Dresden. Sie nennen sich „Exilregierung Deutsches Reich“ oder „Bundesstaat Sachsen“ und lehnen Gesetze sowie die Bundesrepublik ab: Mehr als 700 sogenannter Reichsbürger leben in Sachsen. Das geht aus einem Lagebild des Verfassungsschutzes hervor, das Innenminister Markus Ulbig am Dienstag vorstellte. Der CDU-Politiker bescheinigte der Szene „ein hohes Eskalations-, Gewalt- und Mobilisierungspotenzial insbesondere gegen Vollzugsbeamte“. Zudem sei deren Affinität zu Waffen nicht zu unterschätzen.

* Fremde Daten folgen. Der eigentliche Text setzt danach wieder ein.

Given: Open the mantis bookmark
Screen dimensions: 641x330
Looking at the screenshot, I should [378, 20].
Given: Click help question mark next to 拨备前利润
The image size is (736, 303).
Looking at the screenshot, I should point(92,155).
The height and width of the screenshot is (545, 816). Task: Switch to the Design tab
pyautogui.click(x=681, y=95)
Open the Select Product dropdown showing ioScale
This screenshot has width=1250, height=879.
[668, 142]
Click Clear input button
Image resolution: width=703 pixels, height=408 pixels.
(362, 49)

Im ersten Lagebild für Sachsen nennt der Verfassungsschutz die Zahl von 718 Reichsbürgern und sogenannten Selbstverwaltern. Das Phänomen ist offenbar in ländlichen Regionen stärker ausgeprägt als in städtischen. Die meisten Reichsbürger leben dem Bericht zufolge in Mittelsachsen (120 Personen), dem Vogtlandkreis (98) sowie dem Kreis Bautzen (74).

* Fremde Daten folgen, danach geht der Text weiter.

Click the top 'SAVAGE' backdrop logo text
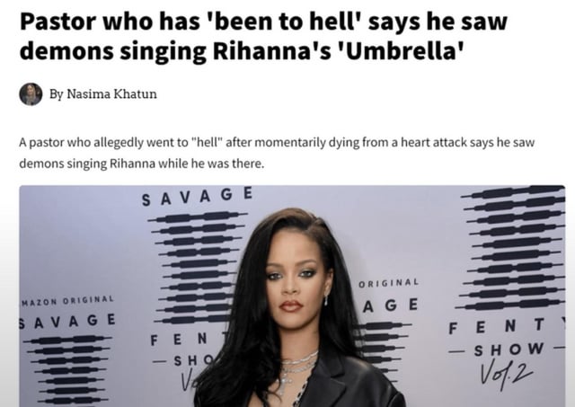This screenshot has height=407, width=575. click(197, 197)
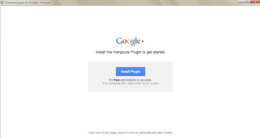Click the blue Install Plugin button
260x138 pixels.
click(131, 72)
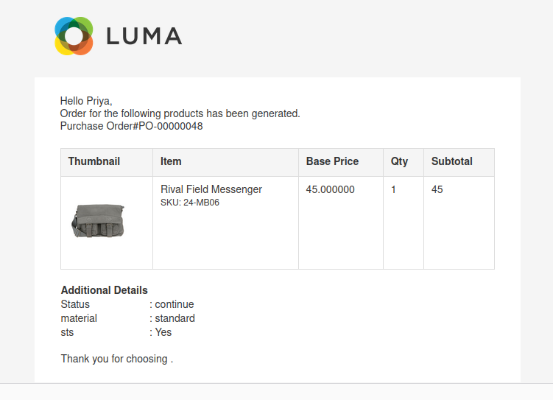Click the Item column header
Image resolution: width=553 pixels, height=400 pixels.
click(x=171, y=161)
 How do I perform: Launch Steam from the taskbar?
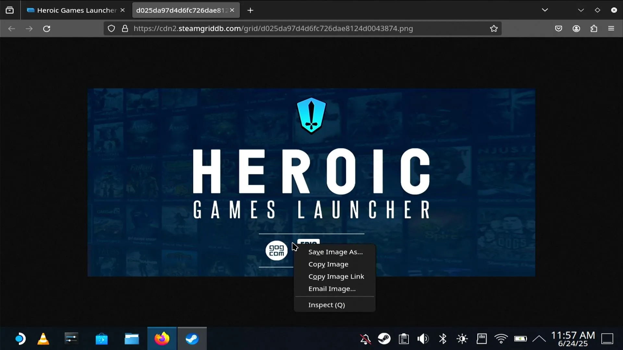pyautogui.click(x=192, y=339)
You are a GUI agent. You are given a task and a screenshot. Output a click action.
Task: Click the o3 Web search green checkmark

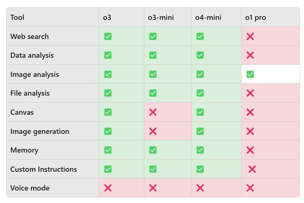coord(108,36)
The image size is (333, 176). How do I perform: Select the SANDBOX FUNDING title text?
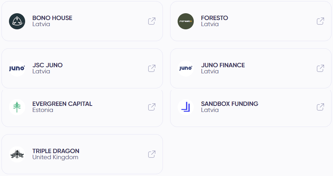(230, 104)
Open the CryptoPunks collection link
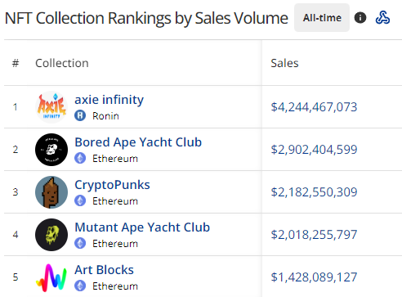 (x=112, y=185)
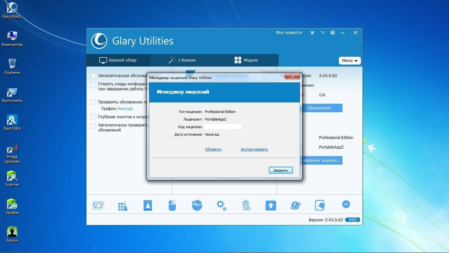Click the disk cleanup drive icon
Viewport: 449px width, 253px height.
click(148, 205)
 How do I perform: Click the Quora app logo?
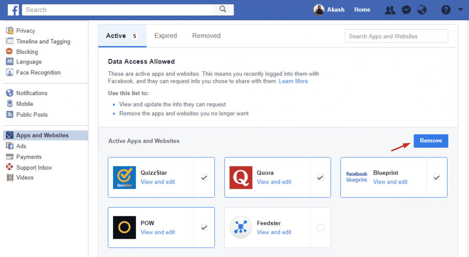point(241,177)
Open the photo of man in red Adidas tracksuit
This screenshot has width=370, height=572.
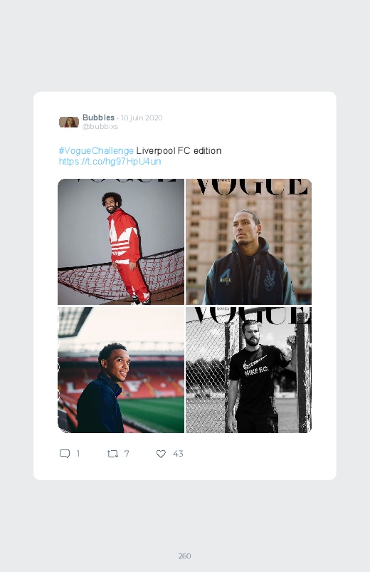click(x=121, y=241)
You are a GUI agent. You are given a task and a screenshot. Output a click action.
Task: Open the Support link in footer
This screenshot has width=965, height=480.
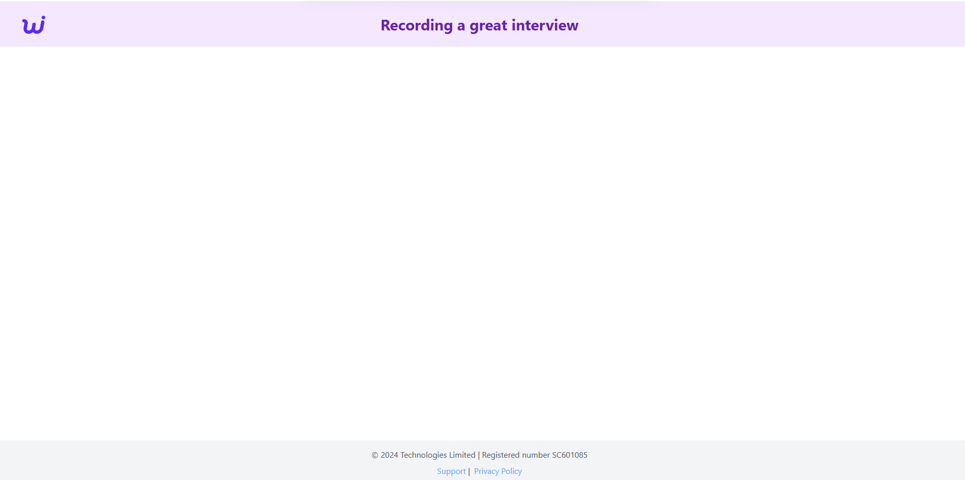point(451,471)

Zwischen den Jahren 2012 und 2016 verübten Reichsbürger in Sachsen 1 524 Straftaten. Meist handelte es sich um Verkehrsdelikte, Urkundenfälschungen, Beleidigungen und Nötigungen. Der Anteil der Gewaltdelikte lag bei zwei Prozent.

Im Schnitt sind die Reichsbürger in Sachsen 49 Jahre alt und damit deutlich älter als Mitglieder anderer extremistischer Szenen. Knapp ein Viertel und damit mehr als in anderen Bundesländern ist weiblich. 40 sächsische Reichsbürger besitzen eine waffenrechtliche Erlaubnis. Seit Ende 2016 kam es in 13 Fällen zum Widerruf. Sieben Widerrufsverfahren laufen noch.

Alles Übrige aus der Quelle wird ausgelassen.